Von Giovanni De Martis und Antonio Viganò
Mit: Manuela Falser, Melanie Goldner, Paola Guerra, Alexandra Hofer, Graziano Hueller, Gisela Oberegger, Mattia Peretto
Regie von Antonio Viganò
Eine Produktion: Theatraki, Lebenshilfe
Dreihunderttausend Menschenleben von Männern, Frauen und Kinder wurden im Nazi-Deutschland in den Jahren zwischen 1939 und 1945 ausgelöscht. Sie hatten sich zu Schulden kommen lassen, nicht in die Kriterien zu passen, die das Regime in Komplizenschaft mit Psychiatern zum Zwecke einer starken, gesunden und schönen Rasse willkürlich geschaffen hatte. Menschen mit körperlichen und geistigen Behinderungen, Asoziale, Schizophrene, Epileptiker und Taubstumme wurden eliminiert, aber das Ergebnis war nicht die Entstehung einer neuen Rasse, sondern die eines Ungetüms. All jene, die Frauen, Kinder und Männer umgebracht und eingeäschert haben, weil sie “nicht der Norm entsprachen”, sind dadurch nicht zu überlegenen Wesen aufgestiegen, sondern im Gegenteil zu hässlichen Monstern geworden, wie wir sie aus den Märchen unserer Kindheit kennen und fürchten. Die Begriffe Eugenik und Euthanasie werden in wissenschaftlichen Debatten und in der Gesellschaft immer wieder thematisiert. Der menschliche Körper ist nicht mehr Besitz der Person, die darin wohnt und mit seinen unendlichen Möglichkeiten lebt, sondern gehört dem Staat, im Geiste des kollektiven Gesundheitskults und der Selbstaufopferung. Die Produktivität eines Individuums wird zum Maß, an dem ein Menschenleben gemessen wird. Darwinismus in Reinform und biologischer Determinismus vernichten in Zusammenarbeit “, mit der Wissenschaft jede Art von „Diversitätdenn solche Leben sind es nicht wert, gelebt zu werden. Wenn wir heute all dem eine Veranstaltung widmen, dann tun wir dies nicht, um nicht zu vergessen, sondern weil die Worte Eugenik und Euthanasie unter neuen ethischen und wissenschaftlichen Vorzeichen wieder verstärkt in die öffentliche Debatte Einzug gefunden haben.

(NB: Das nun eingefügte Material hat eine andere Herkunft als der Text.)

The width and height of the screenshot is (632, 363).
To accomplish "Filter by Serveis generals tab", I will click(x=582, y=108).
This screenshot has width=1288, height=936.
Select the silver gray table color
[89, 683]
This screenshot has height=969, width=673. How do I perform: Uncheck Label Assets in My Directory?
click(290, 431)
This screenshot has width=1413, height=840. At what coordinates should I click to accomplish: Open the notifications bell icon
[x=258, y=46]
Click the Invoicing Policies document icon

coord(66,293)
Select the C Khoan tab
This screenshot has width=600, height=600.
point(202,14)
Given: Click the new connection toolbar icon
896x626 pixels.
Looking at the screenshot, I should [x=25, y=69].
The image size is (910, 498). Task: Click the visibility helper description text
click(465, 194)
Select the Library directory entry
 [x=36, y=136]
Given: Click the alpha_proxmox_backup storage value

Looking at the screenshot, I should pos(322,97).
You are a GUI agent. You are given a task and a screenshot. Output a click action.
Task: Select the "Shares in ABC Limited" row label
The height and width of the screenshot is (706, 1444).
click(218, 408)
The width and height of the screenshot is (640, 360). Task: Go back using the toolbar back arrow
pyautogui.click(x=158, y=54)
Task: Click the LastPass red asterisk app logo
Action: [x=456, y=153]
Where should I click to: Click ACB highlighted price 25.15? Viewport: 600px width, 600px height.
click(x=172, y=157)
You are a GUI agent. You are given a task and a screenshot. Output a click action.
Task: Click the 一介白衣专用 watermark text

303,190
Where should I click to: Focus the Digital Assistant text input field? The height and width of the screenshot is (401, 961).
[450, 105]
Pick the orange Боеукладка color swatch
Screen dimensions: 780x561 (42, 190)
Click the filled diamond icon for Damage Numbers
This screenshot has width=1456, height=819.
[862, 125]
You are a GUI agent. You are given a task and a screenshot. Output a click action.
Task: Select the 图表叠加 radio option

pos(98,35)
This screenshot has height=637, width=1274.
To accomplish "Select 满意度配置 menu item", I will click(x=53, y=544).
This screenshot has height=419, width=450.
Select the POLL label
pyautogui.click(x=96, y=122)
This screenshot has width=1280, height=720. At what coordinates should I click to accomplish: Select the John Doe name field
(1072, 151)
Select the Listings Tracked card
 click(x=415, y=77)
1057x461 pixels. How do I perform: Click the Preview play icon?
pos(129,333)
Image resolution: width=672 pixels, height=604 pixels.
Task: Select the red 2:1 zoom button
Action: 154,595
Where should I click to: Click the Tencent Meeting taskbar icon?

Wenn wir heute all dem eine Veranstaltung widmen, dann tun wir dies, damit jene Menschen, die es vor kaum 60 Jahren nicht wert gewesen wären zu leben und sich fortzupflanzen, uns die Welt erklären, uns eine neue Art des Fühlens und der Menschlichkeit zeigen, deren Existenz uns mit großem Glück erfüllt.
Die Schauspieler unseres sozialen Theaters messen sich in der Kunst des Schauspiels, ohne Mitleid oder tröstende Blicke zu suchen, sondern stellen sich eigenverantwortlich dem kritischen Auge ihrer Zuschauer.